Saint-Office§ IV. L'Inquisition, la Réforme et la Renaissance. Procès d'Erasme.[SUITE](col. 1106-1107)
Ce fut donc dans l'esprit qui avait fait établir, quarante ans auparavant, le Saint-Office qu'Adrien Florent, évêque de Tortose, et, après son élection comme souverain pontife, son successeur, le cardinal Manrique, archevêque de Séville, poursuivirent et firent détruire les livres luthériens. Mais le cas d'Erasme prouve qu'ils s'acquittèrent de cette tâche avec discernement et largeur d'esprit.
Humaniste facilement porté à mépriser le Moyen-Age et la scolastique, esprit critique et même railleur — on l'a appelé le Voltaire de la Renaissance, — Erasme n'avait pas ménagé, dans ses livres, ses attaques contre les abus de l'Eglise et contre l'Eglise elle-même ; car son naturel sceptique l'amenait parfois à traiter avec quelque désinvolture certaines croyances catholiques, si bien qu'il parut hésiter quelque temps entre l'Eglise catholique et Luther. Ses écrits furent très lus, en Espagne, non seulement parce que Rotterdam, son pays, faisait partie de la monarchie espagnole, mais surtout parce qu'une magnifique renaissance littéraire avait développé, en Espagne comme dans les Pays-Bas, cet humanisme et ces études de l'antiquité, dont Erasme était l'un des maîtres les plus renommés en Europe.
Ses préférences et ses hardiesses à l'égard de l'Eglise effrayèrent et scandalisèrent un certain nombre de prélats et de théologiens espagnols, qui dénoncèrent comme hérétiques la plupart de ses livres; et une vive controverse s'engagea entre partisans et adversaires de l'humaniste de Rotterdam. Or, parmi les défenseurs les plus décidés d'Erasme, figurait, à côté de l'archevêque de Tolède et de Maldonat, vicaire général de l'archevêché de Burgos, le grand Inquisiteur lui-même, le cardinal Manrique, archevêque de Séville.

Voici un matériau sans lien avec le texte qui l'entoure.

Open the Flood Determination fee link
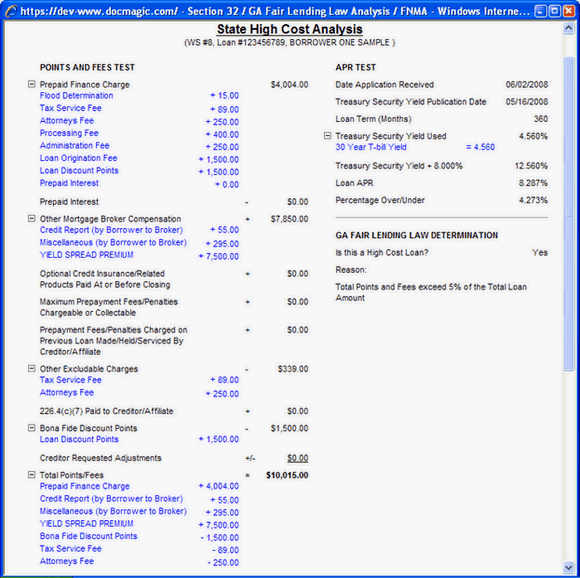point(77,96)
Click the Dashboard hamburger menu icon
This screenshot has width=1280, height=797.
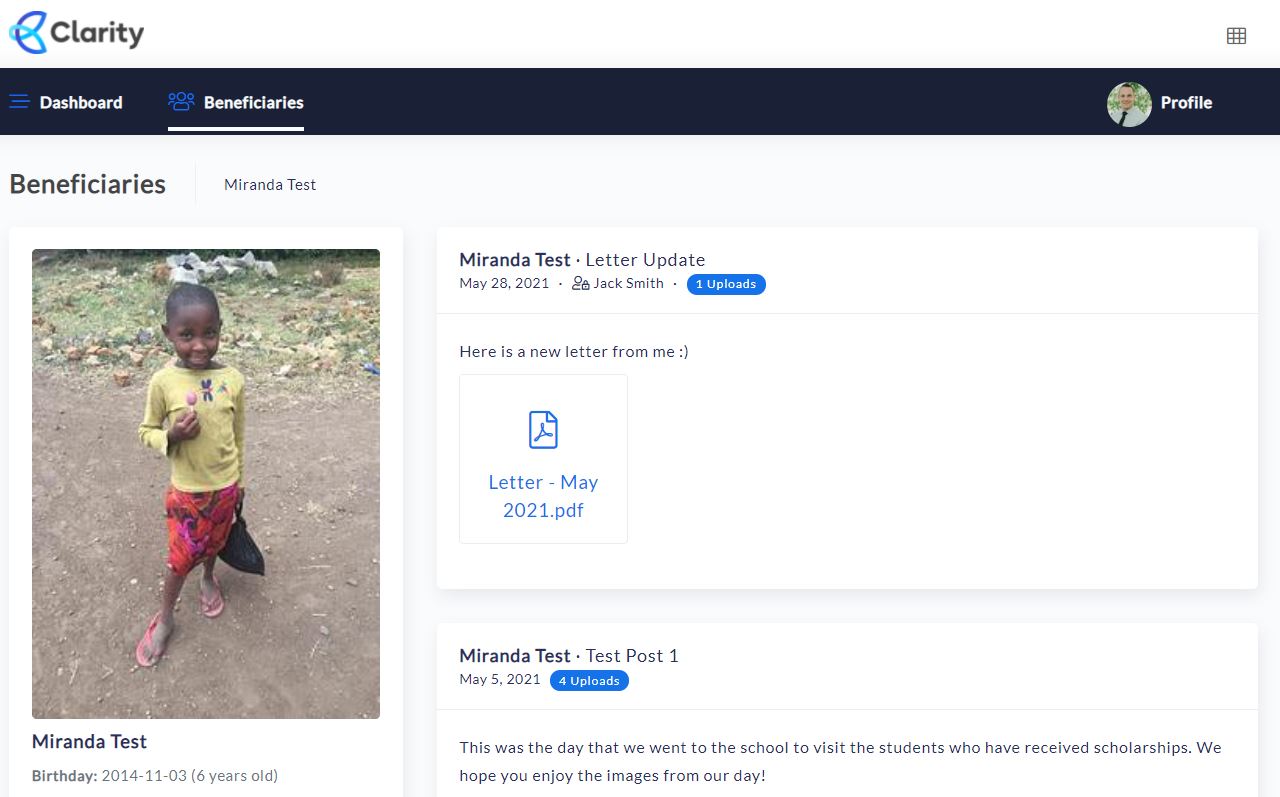[x=19, y=102]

Manrique fut obligé de recevoir la plainte de religieux qui accusaient Erasme, mais en attendant qu'elle fût examinée, il leur fit défense formelle de l'attaquer dans leurs sermons. Le 1er mars 1527, il présida, à Valladolid, une réunion pour l'examen de la dénonciation, et il l'inaugura en blâmant le religieux qui, malgré sa défense, avait dénoncé publiquement Erasme comme hérétique. Ses amis et lui firent remarquer que, bien loin de le condamner, les papes Léon X et Adrien VI (l'ancien inquisiteur) lui avaient témoigné leur faveur et donné des privilèges pour l'impression de ses œuvres, même de la plus attaquée, l'Enchiridion. Les religieux ayant persisté à demander justice, Manrique dut s'incliner; il les engagea à formuler leurs griefs en articles précis. Mais après plusieurs péripéties, l'affaire fut arrêtée par une intervention de Charles-Quint, provoquée par l'archevêque de Tolède Fonseca et le grand Inquisiteur Manrique. C'est ce que reconnaissait Erasme lui-même, écrivant de Bâle à ce dernier, le 21 mars 1528 : « Ago gratias Domino qui per tuam auctoritatem inconditas istorum tumultus mitigare dignatus est. »

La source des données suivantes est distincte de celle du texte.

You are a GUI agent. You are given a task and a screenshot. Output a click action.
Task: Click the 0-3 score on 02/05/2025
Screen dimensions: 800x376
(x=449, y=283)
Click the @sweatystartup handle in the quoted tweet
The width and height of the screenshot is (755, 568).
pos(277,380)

Erasme triompha bruyamment : tandis que ses adversaires avaient gardé leurs attaques en manuscrit, sans doute à la demande de l'Inquisition, lui publia contre eux une violente Apologie, qu'il dédia au grand Inquisiteur lui-même. La discussion menaçait de recommencer par sa faute ; pour y couper court, Gattinara, chancelier de Charles-Quint, obtint du pape Clément VII un bref, imposant silence à tous les adversaires d'Erasme « sur tous les écrits où il combat Luther ». Cette restriction permettait la controverse sur tout le reste ; Manrique ne voulut pas le voir et, le bref reçu, il promulgua une défense générale d'attaquer Erasme.
La querelle recommença cependant. Un religieux franciscain, humaniste chrétien, Louis de Carvajal…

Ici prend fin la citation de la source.